Before I dig into this, I have to have an aside about point differential.  It’s come up a lot on my blog because it’s so darn useful.  From 2004 to 2009, for example, a regression that predicts team wins from their point differential is highly significant, with an R squared of .84 (interestingly, this isn’t nearly as high as the same regression for the NBA; a discussion for another time).  The equation predicts an average 8-win season if you have a differential of +1 (although I don’t think the intercept at differential=0 is significantly different from 8), and you would expect to win an extra game for each 35.5 points of differential you have.  To have a perfect season you would want a differential of about 283; the Patriots actually put up a 315 for their perfect season (and the Lions a -249 when they went winless).  But the main thing to note here is that we can use point differential as a substitute/alternative for team wins.

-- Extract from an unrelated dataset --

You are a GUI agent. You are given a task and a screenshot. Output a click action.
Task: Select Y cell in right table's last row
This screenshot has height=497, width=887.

Is it really impossible to predict how a team will do this year based on how they did last year?  If you read Brian’s article, it’s actually a mixed result.  The regression of this year’s wins based on last year’s wins is significant, with an equation of wins this year = 5.96 +.254*last year wins, but the R squared is very low (those are my numbers, but closely mirror Brian’s).  This suggests that knowing last year’s win total is useful, but only weakly so.  Additionally, Brian uses the mean absolute error as a measure of prediction accuracy; it’s the average of the absolute value of the prediction error.  So if I thought a team would win 5 games and they win 8, the error is 3; if I predicted they would win 11 the error would still be 3.  I average the errors for my data set and I get the MAE.  The regression produces an MAE of 2.509; predicting 8 wins for everyone produces an MAE of 2.544.  So the regression does ever so slightly better than predicting that everyone is the same, which is about what the regression told us.

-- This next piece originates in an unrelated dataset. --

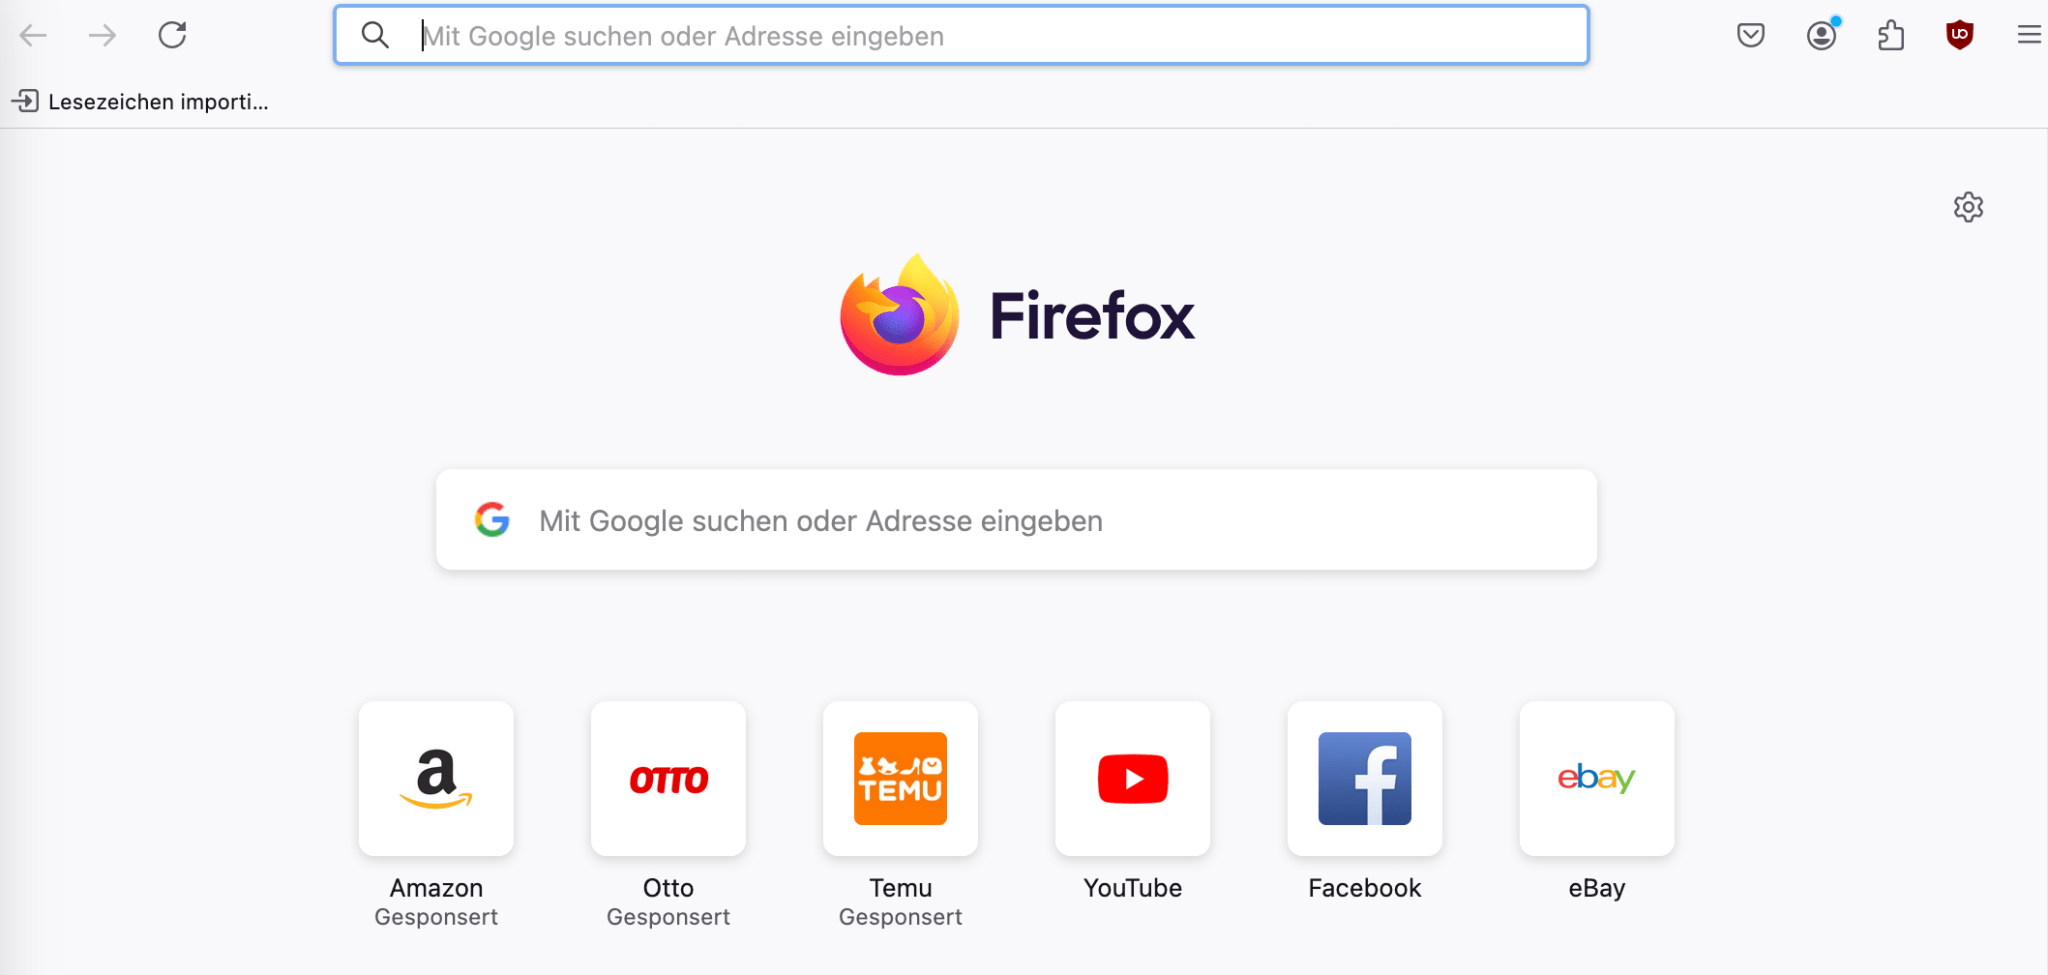Open the YouTube shortcut

[1132, 779]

Using team wins is only a little helpful, but the regression predicting this year’s point differential from last year’s differential is a better fit than predicting wins from wins.  If we put predicted point differentials through the reliable differential-to-wins regression equation (effectively using last year’s point differential to predict this year’s differential, then converting that to wins), the MAE is now 2.472.  This isn’t thrilling compared to the 2.544 from saying everyone’s the same, but we’ve done a bit better.

So what is all this building to?  I ran a logistic regression predicting if the home team would win their week 1 game based on their point differential (or wins, which is about the same) and the away team’s point differential.  Both the model fit and an ROC show that away team point differential isn’t a significant predictor, which is surprising.  It seems like the team that you play against would matter, but apparently not in a statistical sense.  But, using the prediction from the logistic regression, we can tell which team will win in week 1 at least 65.6% of the time just using the home team’s point differential from last year.  If we just took the home team every time, as we would if we thought we knew nothing about the teams, we would get the typical home team win percentage as our accuracy, which is 56.25%.  So we have rocketed up almost 10% in picking the winner!

As I noted in my last post, this accuracy isn’t quite high enough to use to pick against the spread.  But we can still make some guesses as to who will win this weekend, if you’re inclined to do anything with that information, starting with the Saints and Vikings tonight.  The table is below:

hometeam  awayteam   winpred
Saints          Vikings        0.7338815
Bills              Dolphins     0.4795665
Bears           Lions           0.5026814
Titans          Raiders       0.5026814
Patriots       Bengals       0.7087920
Giants          Panthers    0.5292432
Steelers       Falcons       0.6073649
Bucs             Browns       0.3801759
Jaguars       Broncos       0.4542446
Texans        Colts            0.6194294
Rams           Cardinals     0.2739937
Eagles          Packers       0.6588697
Seahawks    49ers          0.4314249
Redskins     Cowboys     0.4772582
Jets              Ravens       0.6793457
Chiefs          Chargers     0.4088926

So it looks like the Saints have a good chance of repeating the conference final game from last year and the Rams have a good chance to look just like they did last year as well.